Also keep in mind that advertised towing capacity is not necessarily what your specific truck will be capable of. Once you decide on a truck, check the build sheet or the sticker inside the driver door frame for that particular truck's towing capacity and payload. Many factors (eg. suspension type, frame length) contribute to or detract from the towing capacity. The manufacturers always advertise the maximum available towing capacity on their ads and website. For example, I drive a 2015 Ram 1500 crew cab short bed with a 5.8L Hemi. The Ram 1500's advertised towing capacity is something like 10,000 lbs, but my particular truck's towing capacity is only 7,900 lbs (I chose not to get the air ride suspension). When towing horses, I like to leave a 20% margin on my truck's towing capacity, meaning that I mentally adjust my truck's capacity to only 80% of it's actual capacity (~6300 lbs). I've been told that I'm being overly cautious, but my take on that is: it's my business, not theirs, and I'd prefer to err on the safe side. For my needs (small Arab, medium sized QH, two passengers, two saddles, small two-horse trailer, no hay, no water, no camping gear etc because we don't overnight with the horses) this truck works perfectly. 

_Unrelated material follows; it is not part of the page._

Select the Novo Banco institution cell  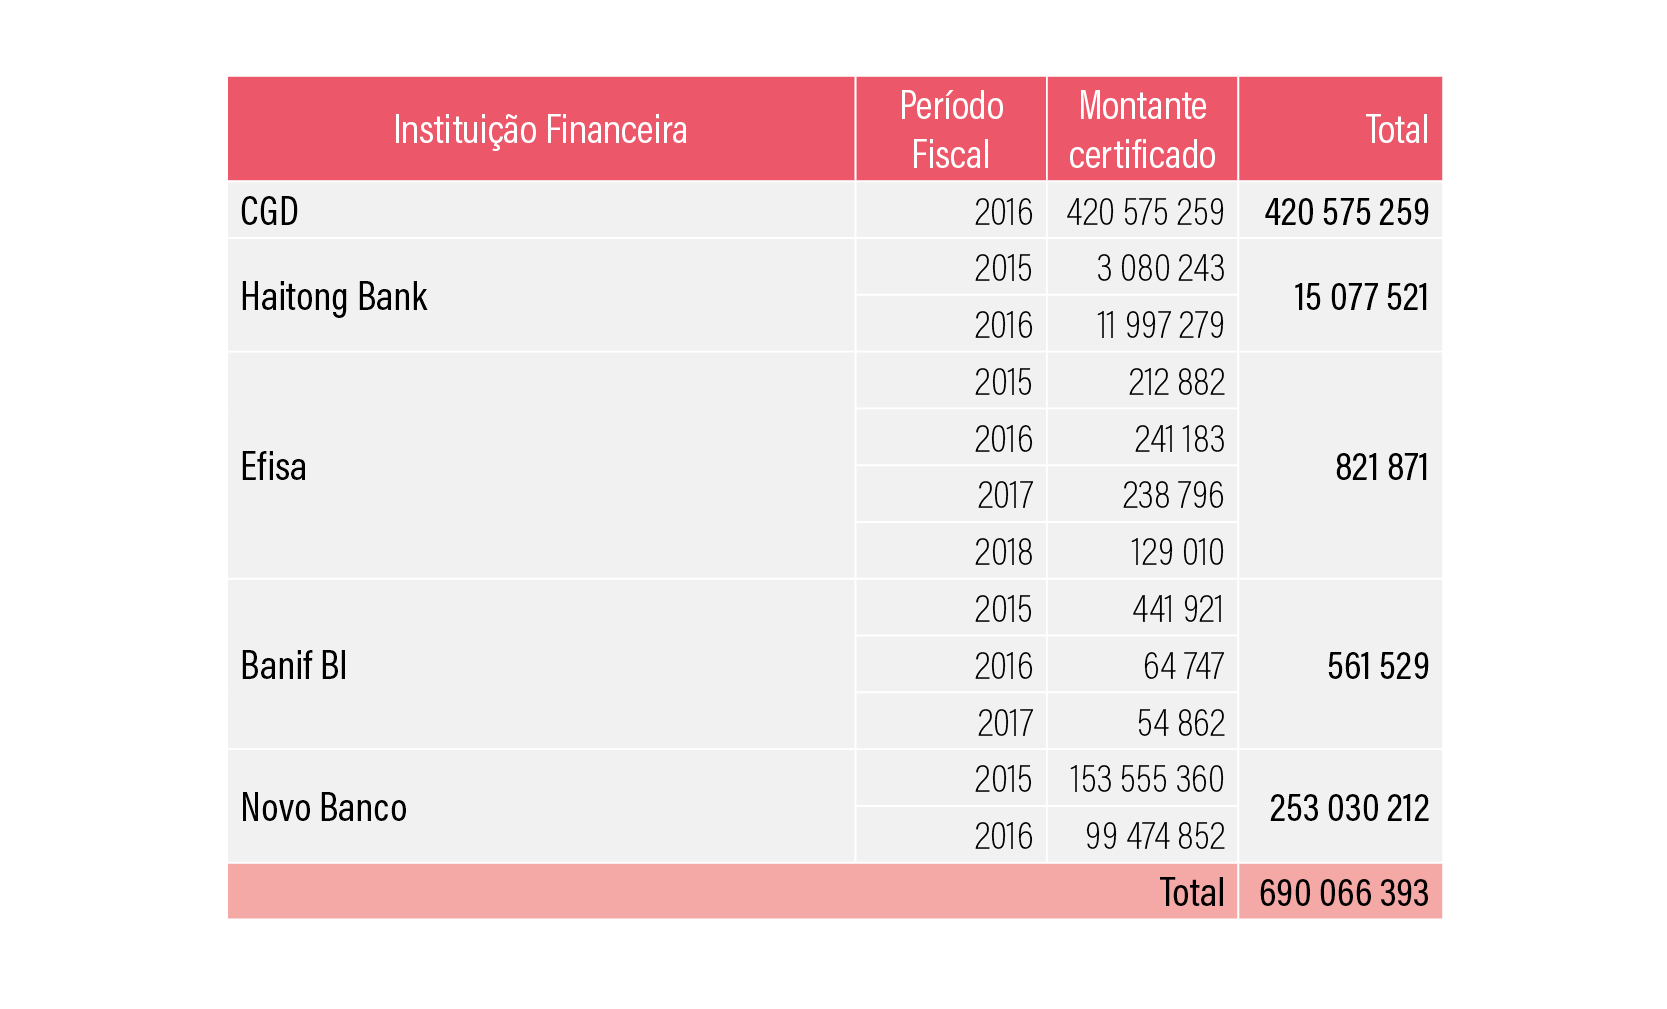point(324,808)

Now compare that to my boyfriend's 2015 Ram 2500 crew cab long bed with a Cummins - that thing is a BEAST. The towing capacity is something like 17,000 lbs!!! :loveshower:

I've been talking a lot about towing capacity, since that's the measure that manufacturers provide, but you also need to think about braking and maneuvering the truck/trailer. If the truck is overloaded, it probably will be able to PULL the load, but it might not be able to safely control that load when braking, especially in an emergency. This is why I personally would never attempt to haul a horse trailer with a small/mid size SUV or a light truck, even if the towing capacity is there.

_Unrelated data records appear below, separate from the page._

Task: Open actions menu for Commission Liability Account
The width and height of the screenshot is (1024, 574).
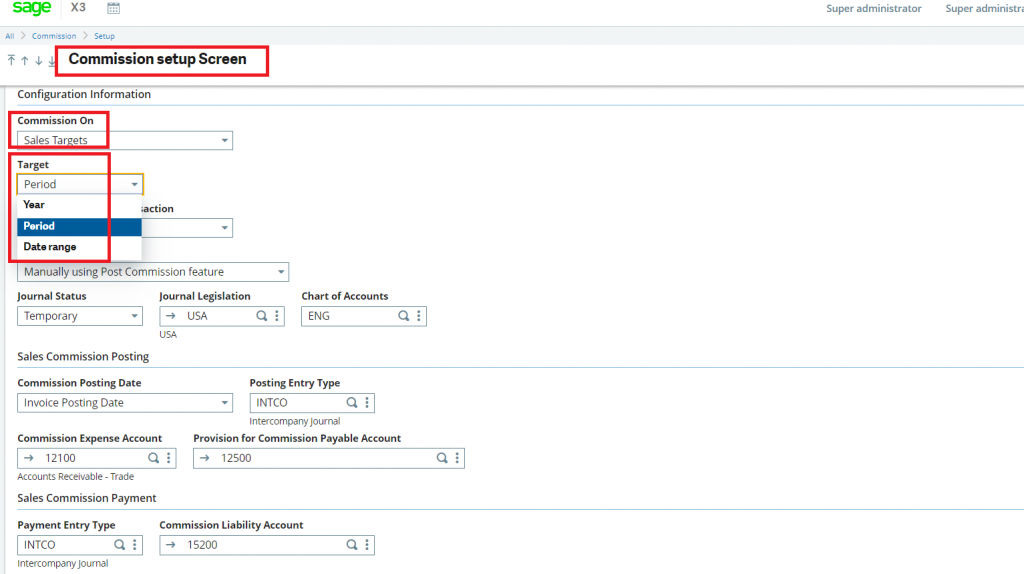Action: click(367, 545)
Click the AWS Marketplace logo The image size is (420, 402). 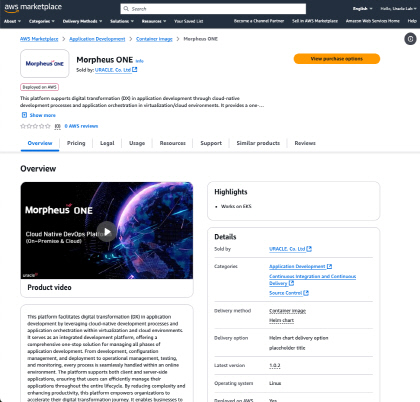33,8
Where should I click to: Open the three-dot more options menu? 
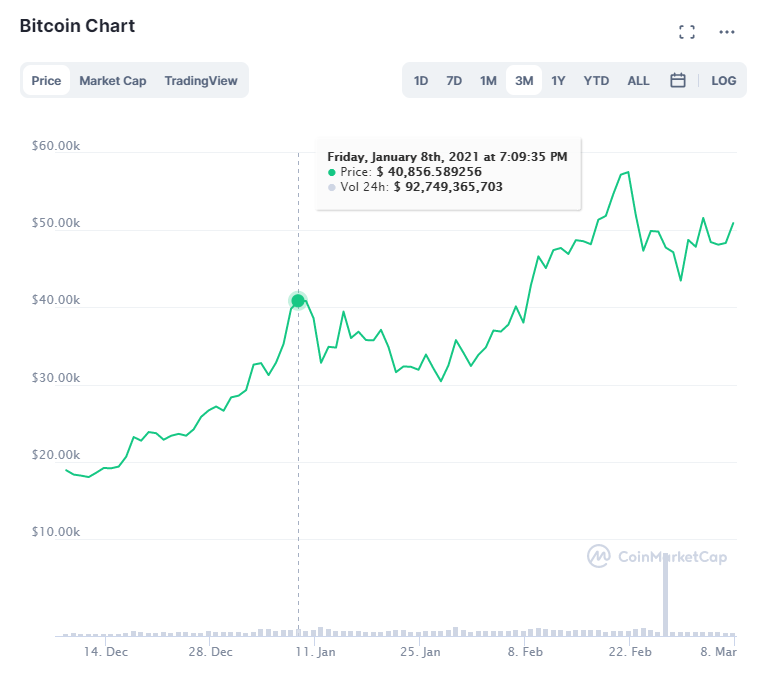point(727,32)
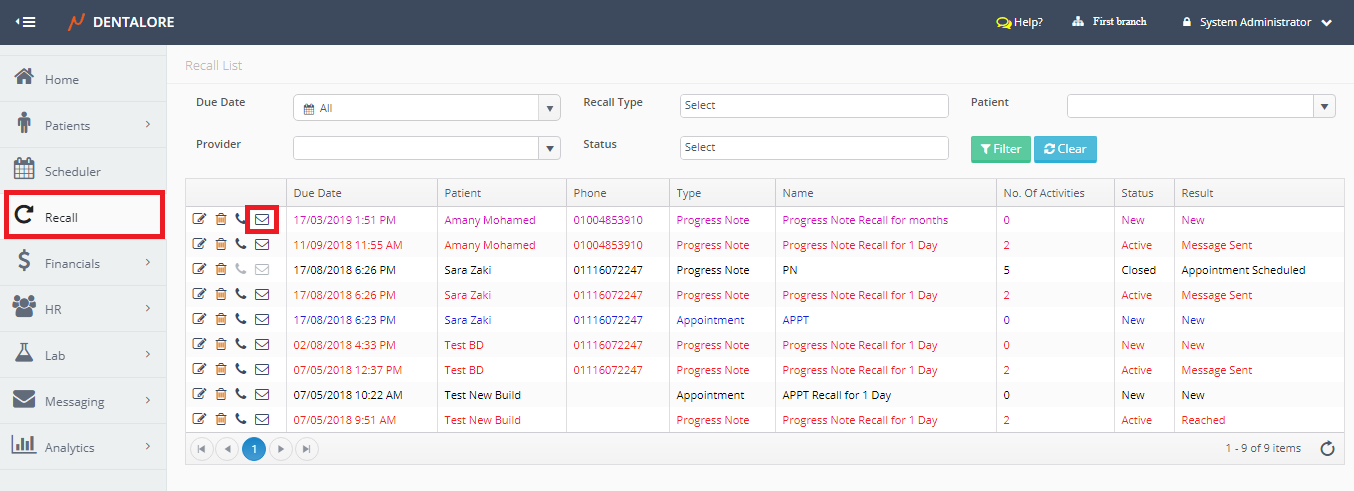Click the refresh icon at the grid bottom right

click(x=1327, y=449)
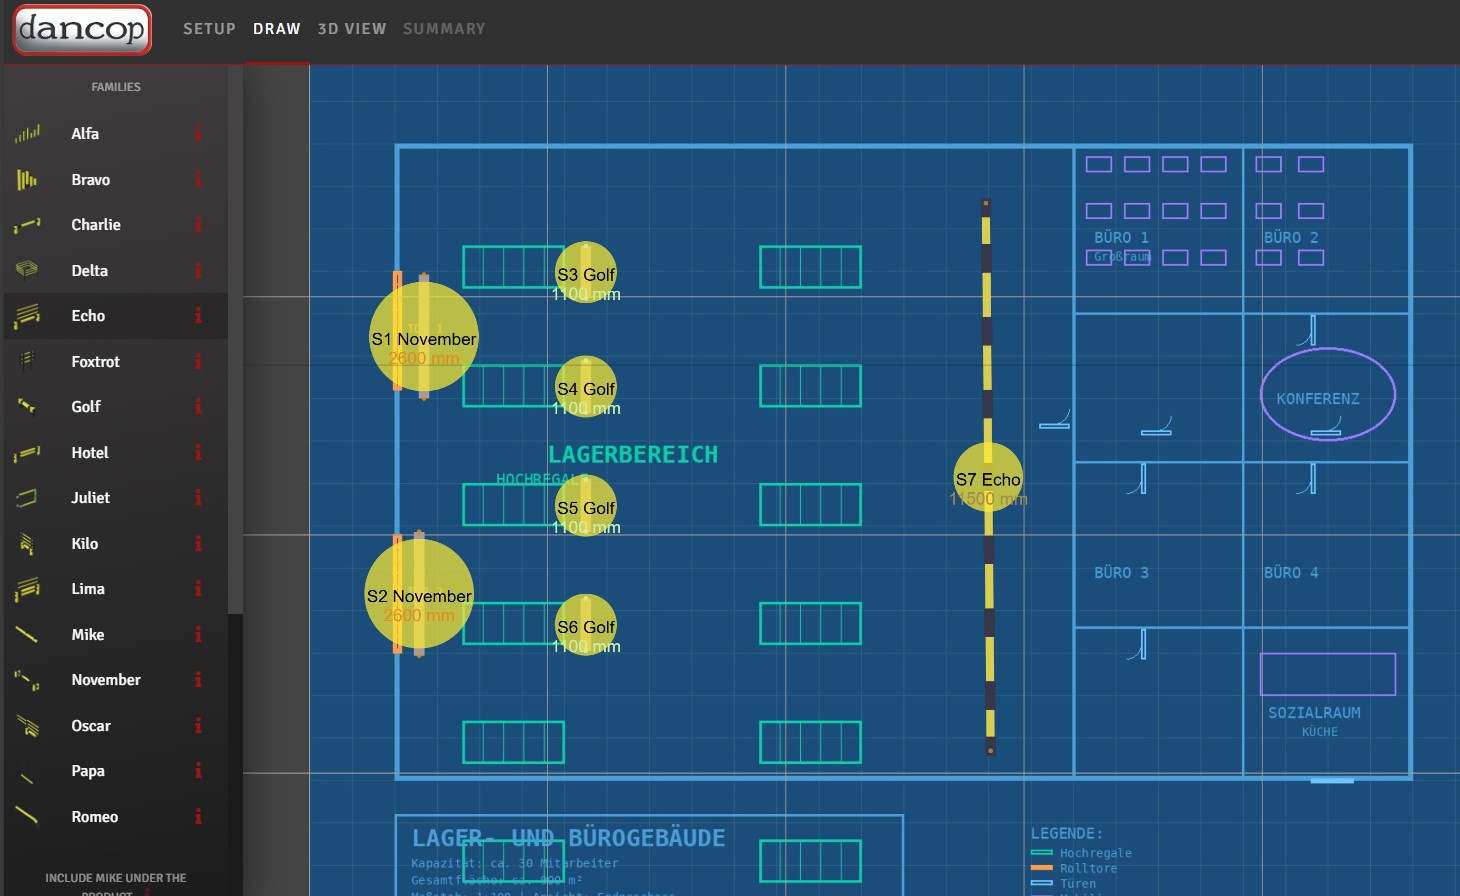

Another thing to consider is lifestyle. Is this truck going to be a daily driver, or is it's only purpose going to be towing the horse trailer and doing other heavy load work? My truck is my daily driver, so I opted for a half ton truck (instead of a 3/4) because it is smaller and easier to maneuver in and out of parking spaces, and because a 2500 crew cab wouldn't fit in my garage! Also, most of my driving is unloaded (eg. to/from work and the grocery store, no horse trailer) and since gas is GENERALLY less expensive than diesel, it made sense FOR ME to get a gas engine, pay less at the pump most of the time, and then just have to deal with the reduced fuel economy when I decide to pull the trailer. I get ~14mpg unloaded in the city, ~19mpg unloaded on the highway, and ~10mpg with the horse trailer. My boyfriend does a lot more towing than I do because of his hobbies, and he consistently gets ~17mpg loaded or unloaded, highway or city. One other thing to keep in mind, a new diesel does have a "break in period." My boyfriend bought his truck new and he didn't get very good fuel economy for the first couple months (~13mpg), so if you're buying new, don't let that discourage you from enjoying the truck. 

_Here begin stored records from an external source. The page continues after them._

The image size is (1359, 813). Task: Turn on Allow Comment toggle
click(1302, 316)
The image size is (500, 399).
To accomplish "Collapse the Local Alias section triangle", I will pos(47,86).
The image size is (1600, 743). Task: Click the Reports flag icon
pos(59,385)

As others have said, a gas engine in a sufficiently large truck, with an appropriate suspension, etc. can also get the job done, and I don't think you'd go wrong with either gas or diesel. However, diesels do have a lot more low end torque, meaning that getting started from a stop or on a hill will be easier for the diesel than for the gas engine. 

Also, in my area, it seems that diesels hold their value much better than a gas truck. If you plan to re-sell at any point, having a diesel engine could be to your benefit. On the flip side, if you're buying used, buying a diesel could mean that you have to pay more for a diesel than you would for a comparable gas truck.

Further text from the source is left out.